> Removing features is not the most secure option possible.

If I have a program that encrypts and decrypts passwords, then the surface area is way smaller than if it also has browser integrations and a bunch of other features. Every feature has the potential to make this list longer: https://keepass.info/help/kb/sec_issues.html which applies to any other piece of software.

At the same time, people can make the argument that software that's secure but has no useful features also isn't very worthwhile. From that whole discussion, the idea of having a minimal package and a full package makes a lot of sense - I'd use the minimal version because I don't use that additional functionality, but someone else might benefit a bunch from the full version.

A password program that integrates with your browsers reduces a lot of attack surfaces. If you can't directly talk to the bower that implies the clipboard which in turns means other programs on your system can see the password.

Some people don't have actual understanding of the meaning of security.

Security is there to keep the features usable without interruptions or risks.

E.g. plugging the computer off the network is not about security if the service needs to be accessible.

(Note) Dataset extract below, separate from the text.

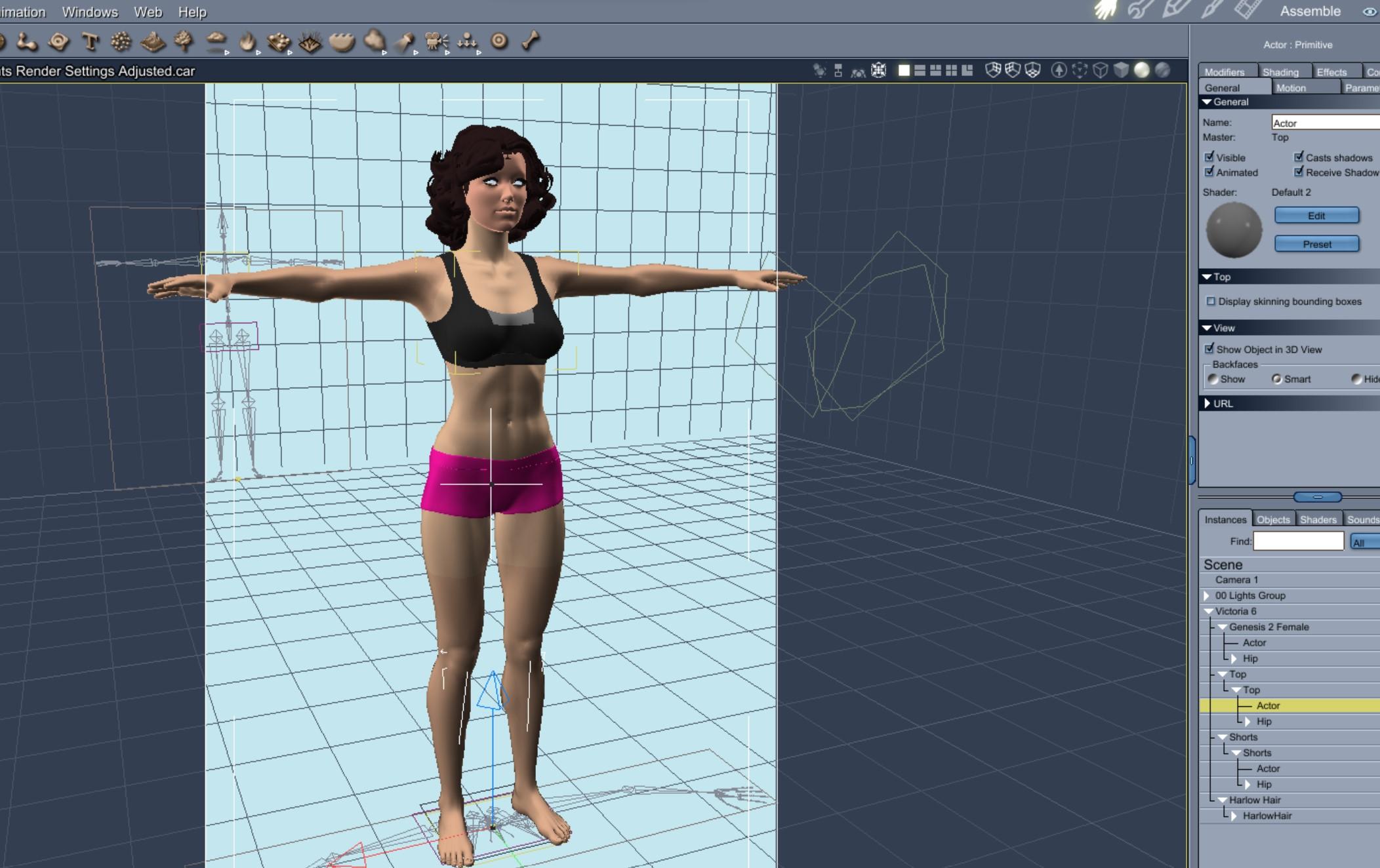Insert a terrain object from the toolbar

[x=152, y=43]
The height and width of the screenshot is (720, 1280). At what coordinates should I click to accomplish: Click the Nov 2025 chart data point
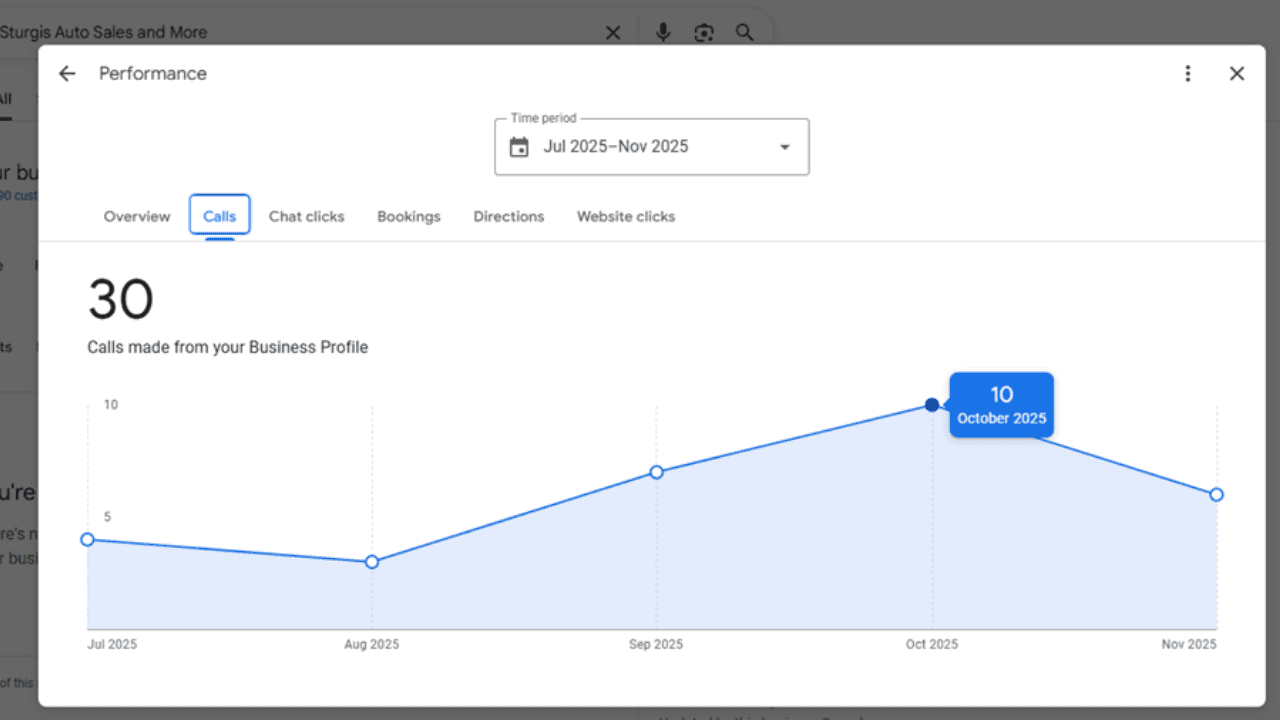click(1216, 495)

That doesn't sound right to me; its legitimate topic that a package where the core use-case is X, that package has obscure feature Y, and the mere existence of Y can cause security issues for a user even when the user never intended to use it.

Very concrete example, the whole Log4j vulnerability issue was basically just a direct implication of a feature that allowed for arbitrary code execution. Nearly no user of Log4j intentionally used that feature, they were all vulnerable because Log4j had that feature.

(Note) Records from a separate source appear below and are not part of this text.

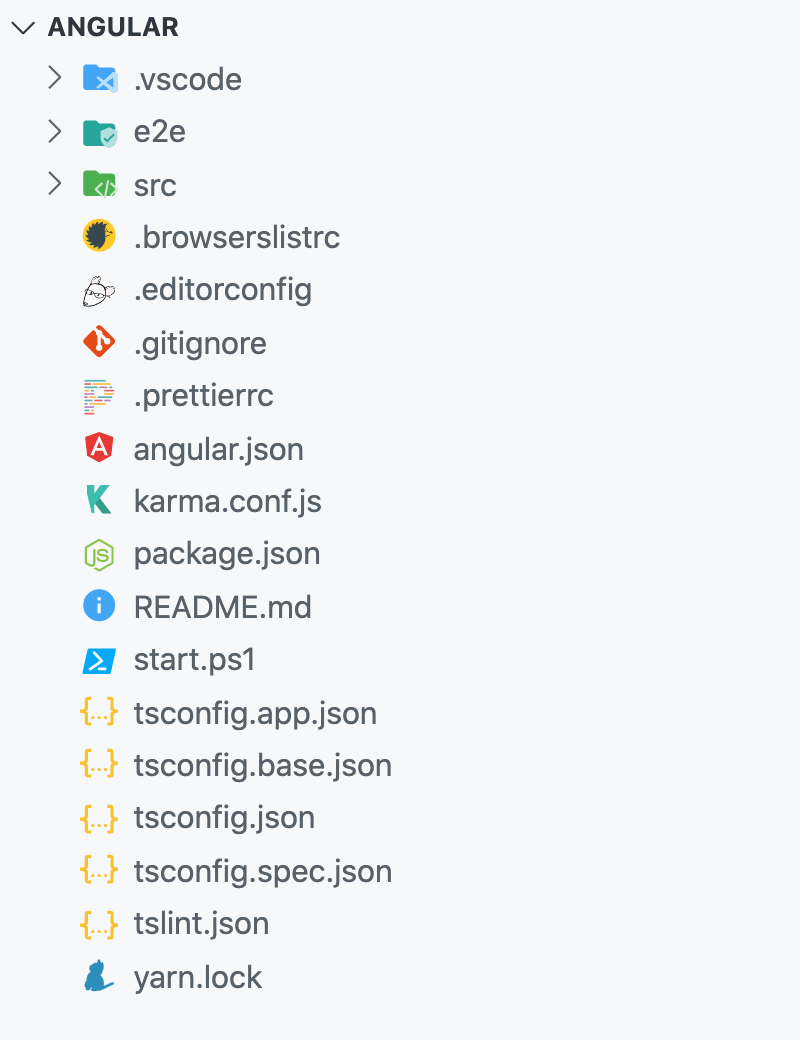The width and height of the screenshot is (800, 1040).
Task: Select the tsconfig.spec.json file
Action: pyautogui.click(x=262, y=871)
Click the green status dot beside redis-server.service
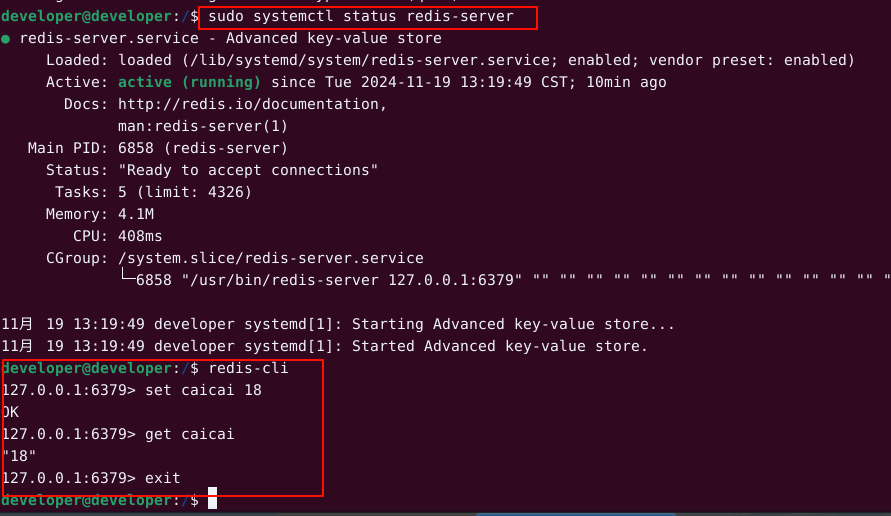The image size is (891, 516). (6, 39)
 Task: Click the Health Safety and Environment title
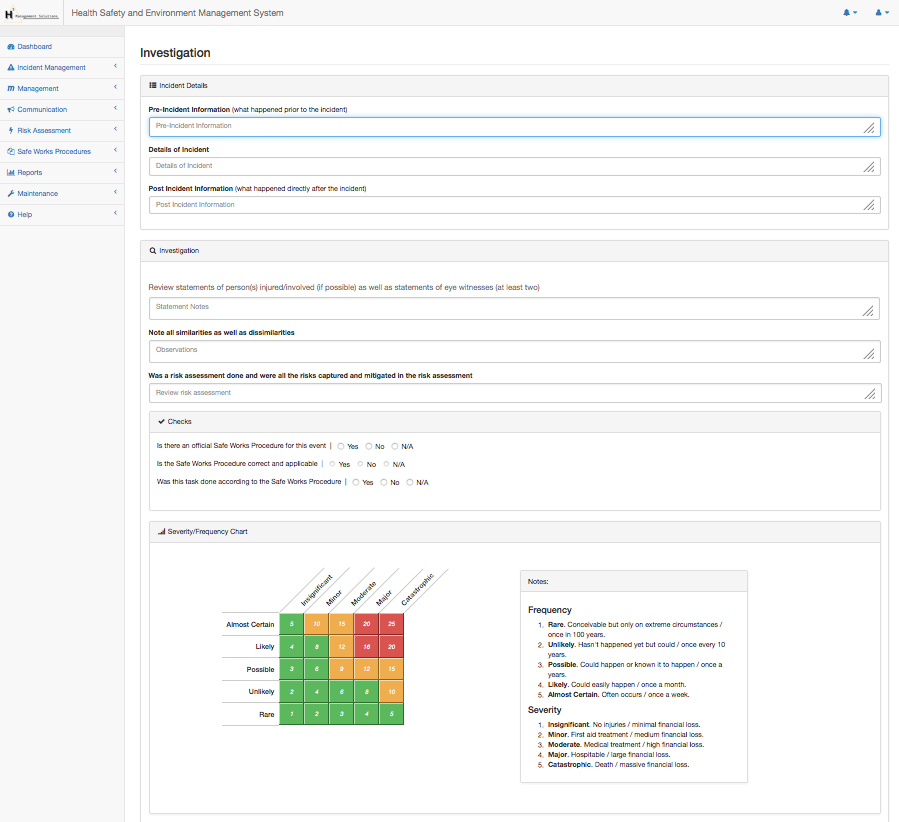pyautogui.click(x=177, y=13)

The fix to the CVE was effectively to remove the feature. If someone had the foresight to try to reduce Log4j to only the features that ~everyone actually used, and publish a separate Log4j-maximal for the fringe users that intentionally use that feature, it would have prevented what was arguably the worst vulnerability that has ever happened.

In the case this thread is about, no one seems to be deny that there should be a 'minimal' and 'full' versions and that the 'minimal' version is going to be more secure. The entire flame war seems to be over whether its better to take a preexisting package name and have it be a minimal one or the full one.

That is simply a tradeoff between "make preexisting users who don't use ancillary features be as secure as possible by default going forward" or "make preexisting users who do use ancillary features not broken by upgrades".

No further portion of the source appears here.